A infraestrutura do terminal sustenta esse ecossistema de segurança e atrai clientes de todo o país. Em 2025, mais de 500 operações foram realizadas por empresas em busca de serviços especializados. O aeroporto oferece pista compatível com diversos modelos da Aviação Geral, área para testes de motores, apoio operacional em solo e suporte técnico contínuo.
O polo reúne empresas de destaque como Helisul Aviação, Táxi Aéreo Hércules e Aeromecânica, que mantêm hangares e oficinas certificadas. A Helisul, fundada em 1972, é uma das maiores operadoras de helicópteros da América Latina. A Hércules atua na aviação executiva e logística aérea, enquanto a Aeromecânica, instalada no Bacacheri desde 2000, cresceu para mais de 210 profissionais em quatro bases operacionais.

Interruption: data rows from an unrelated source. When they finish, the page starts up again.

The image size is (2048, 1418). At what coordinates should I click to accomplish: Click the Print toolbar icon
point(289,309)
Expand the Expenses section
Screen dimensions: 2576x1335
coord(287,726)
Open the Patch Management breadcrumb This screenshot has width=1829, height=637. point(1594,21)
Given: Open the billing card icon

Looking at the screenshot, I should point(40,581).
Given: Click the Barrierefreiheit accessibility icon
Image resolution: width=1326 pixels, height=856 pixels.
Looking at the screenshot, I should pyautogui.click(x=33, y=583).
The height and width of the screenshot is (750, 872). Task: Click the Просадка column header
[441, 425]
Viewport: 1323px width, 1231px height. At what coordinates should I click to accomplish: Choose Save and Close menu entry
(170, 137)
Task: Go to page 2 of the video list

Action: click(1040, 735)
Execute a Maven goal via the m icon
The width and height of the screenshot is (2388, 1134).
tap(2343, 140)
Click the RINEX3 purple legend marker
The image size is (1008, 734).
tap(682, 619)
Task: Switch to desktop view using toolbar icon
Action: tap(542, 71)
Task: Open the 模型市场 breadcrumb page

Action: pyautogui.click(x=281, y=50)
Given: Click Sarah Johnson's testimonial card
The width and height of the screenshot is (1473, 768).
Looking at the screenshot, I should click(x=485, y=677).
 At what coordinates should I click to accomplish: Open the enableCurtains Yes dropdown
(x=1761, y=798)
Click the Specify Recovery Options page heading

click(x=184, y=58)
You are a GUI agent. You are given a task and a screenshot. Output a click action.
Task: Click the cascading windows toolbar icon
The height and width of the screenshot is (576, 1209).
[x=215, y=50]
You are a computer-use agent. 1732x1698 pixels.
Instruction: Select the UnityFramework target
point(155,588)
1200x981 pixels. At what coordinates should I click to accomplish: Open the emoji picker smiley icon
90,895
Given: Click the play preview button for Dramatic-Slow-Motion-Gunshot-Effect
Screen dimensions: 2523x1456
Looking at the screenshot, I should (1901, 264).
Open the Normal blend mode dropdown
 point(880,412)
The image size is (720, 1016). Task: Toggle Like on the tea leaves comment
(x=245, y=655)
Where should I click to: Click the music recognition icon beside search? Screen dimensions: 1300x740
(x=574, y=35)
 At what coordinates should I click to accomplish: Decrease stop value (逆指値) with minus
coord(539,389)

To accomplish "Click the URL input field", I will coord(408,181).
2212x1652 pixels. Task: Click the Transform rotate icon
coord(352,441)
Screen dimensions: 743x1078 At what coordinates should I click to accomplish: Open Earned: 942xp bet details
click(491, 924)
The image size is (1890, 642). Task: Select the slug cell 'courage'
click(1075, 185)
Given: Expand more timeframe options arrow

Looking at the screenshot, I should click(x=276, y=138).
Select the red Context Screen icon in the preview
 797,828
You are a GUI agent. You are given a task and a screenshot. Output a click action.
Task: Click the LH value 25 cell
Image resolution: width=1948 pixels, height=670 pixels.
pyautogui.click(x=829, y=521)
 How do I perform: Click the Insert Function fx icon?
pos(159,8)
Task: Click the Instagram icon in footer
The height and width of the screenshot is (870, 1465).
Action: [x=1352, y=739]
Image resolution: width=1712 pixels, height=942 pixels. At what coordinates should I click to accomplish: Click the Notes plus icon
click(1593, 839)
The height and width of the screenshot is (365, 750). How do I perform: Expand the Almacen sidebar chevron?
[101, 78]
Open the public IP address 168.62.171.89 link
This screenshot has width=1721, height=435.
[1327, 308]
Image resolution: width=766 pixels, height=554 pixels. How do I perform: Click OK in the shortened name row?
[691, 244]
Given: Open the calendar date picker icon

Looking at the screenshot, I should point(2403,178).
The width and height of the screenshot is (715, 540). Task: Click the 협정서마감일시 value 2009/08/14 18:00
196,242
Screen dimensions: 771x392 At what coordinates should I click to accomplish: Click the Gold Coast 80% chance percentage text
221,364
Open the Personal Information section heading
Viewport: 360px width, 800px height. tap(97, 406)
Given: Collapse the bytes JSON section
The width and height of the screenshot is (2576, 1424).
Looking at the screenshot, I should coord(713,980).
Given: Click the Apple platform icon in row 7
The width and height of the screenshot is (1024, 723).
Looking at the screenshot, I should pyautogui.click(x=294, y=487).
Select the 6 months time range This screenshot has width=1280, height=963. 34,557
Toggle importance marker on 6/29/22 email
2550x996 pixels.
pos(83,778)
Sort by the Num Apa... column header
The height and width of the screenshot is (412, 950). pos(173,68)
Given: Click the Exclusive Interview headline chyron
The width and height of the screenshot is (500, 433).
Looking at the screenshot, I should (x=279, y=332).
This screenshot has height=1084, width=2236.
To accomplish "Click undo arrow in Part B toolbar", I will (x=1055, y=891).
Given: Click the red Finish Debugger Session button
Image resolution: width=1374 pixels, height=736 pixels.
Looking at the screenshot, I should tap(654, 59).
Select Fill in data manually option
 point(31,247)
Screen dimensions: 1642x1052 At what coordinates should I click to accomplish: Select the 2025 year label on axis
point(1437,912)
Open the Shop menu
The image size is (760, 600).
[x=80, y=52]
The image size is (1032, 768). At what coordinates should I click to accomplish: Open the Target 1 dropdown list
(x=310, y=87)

As inspeções seguem critérios rigorosos da ANAC e fabricantes, abrangendo motores, trem de pouso e sistemas hidráulicos, elétricos e aviônicos. Muitas vezes, aeronaves chegam sem sinais aparentes de problemas, mas apresentam desgastes avançados que poderiam evoluir para incidentes. “Segurança se constrói em cada detalhe”, afirma José Marcos Pinto, sócio da Aeromecânica.
Entre os modelos mais atendidos estão jatos Embraer Phenom, King Air e Cessna, além de Piper e Cirrus. A formação de mecânicos exige curso técnico homologado pela ANAC, estágio supervisionado e certificação, complementados por treinamentos contínuos. Revisões completas podem durar até 90 dias, sempre documentadas e auditáveis, reforçando a confiabilidade das operações e a reputação do Bacacheri como referência nacional em manutenção aeronáutica.